Fueling is another hurdle for hydrogen's future. While EVs have benefitted greatly yet still not enough from existing electrical infrastructure, hydrogen infrastructure is nearly nonexistent in the U.S. There are just 54 public hydrogen stations in the U.S., with 53 of them in California and one in Hawaii. As a point of comparison, there are 55,568 DC fast-charging stations throughout the country, and more public hydrogen stations have closed than have recently opened. Hyundai is building hydrogen fueling stations for its own use in factory trucks in Georgia, and Toyota has committed to building some for its own fleet of trucks in Southern California, but beyond that, there's been no real movement in making the fuel of the future attainable to average consumers.
Why Now and What's Next?
While H2 ICE supporters face many challenges in front of them, they're also making steady progress with some of the largest technological hurdles.
Toyota, which has competed in numerous races with its GR Corolla H2, introduced a new technology last year it says could solve liquid hydrogen's boil-off problem. It fit the GR Corolla H2 with a self-pressurizing system that collects boiled-off hydrogen in a pressurized tank that's powered by a small hydrogen fuel cell, converting a portion of the hydrogen back into a liquid fuel. The fuel cell is fed by the hydrogen that doesn't get converted, turning that gaseous hydrogen into electricity that powers the pumps needed for the system. The excess is then run through a catalyzer that releases it outside the car as water. Toyota hasn't said how efficient its novel system is and says it is actively seeking partners to help it commercialize and develop its tech.
Aside from racing, Toyota is also trialing a liquid-hydrogen Corolla Cross and gaseous-hydrogen HiAce on roads in Europe and Australia, respectively.
Back in its home country of Japan, Toyota, Mazda, Subaru, Kawasaki, and Yamaha have announced a partnership to collaborate further on H2 ICE development. The first result of that collaboration will be a new 5.0-liter V-8 hydrogen engine developed by Toyota and Yamaha.

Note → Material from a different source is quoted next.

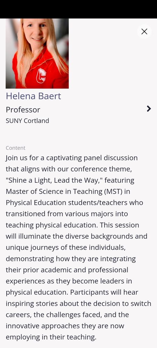Tap the "Shine a Light, Lead the Way" quote
The width and height of the screenshot is (157, 348).
pyautogui.click(x=54, y=180)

Truck makers and suppliers are bullish, too. Some look at H2 ICE as the optimal solution for long-haul interstate freight trucking, and as the needed push to help speed development of hydrogen infrastructure for fuel-cell trucks, which industry experts agree is the more mature technology. Others look at it as just a way of leveraging existing expertise and surviving in a 'decarbonized' future.
Absent governmental regulations, fleet owners we spoke with at the ACT Expo expressed ambivalence about H2 ICE; their primary concerns are operational costs and vehicles' ability to do the job at hand. For many of them, electric, natural gas, and existing diesel trucks appear to be their preference. As for enthusiasts dreaming of hanging onto the emotionally satisfying experience of an internal combustion engine while lessening their environmental impact, H2 ICE could have the potential to scratch that primal itch, but it's going to take serious investment in advancing the technology, commercializing green hydrogen production, and figuring out hydrogen infrastructure to have a chance of overcoming the inertia of electrified vehicles.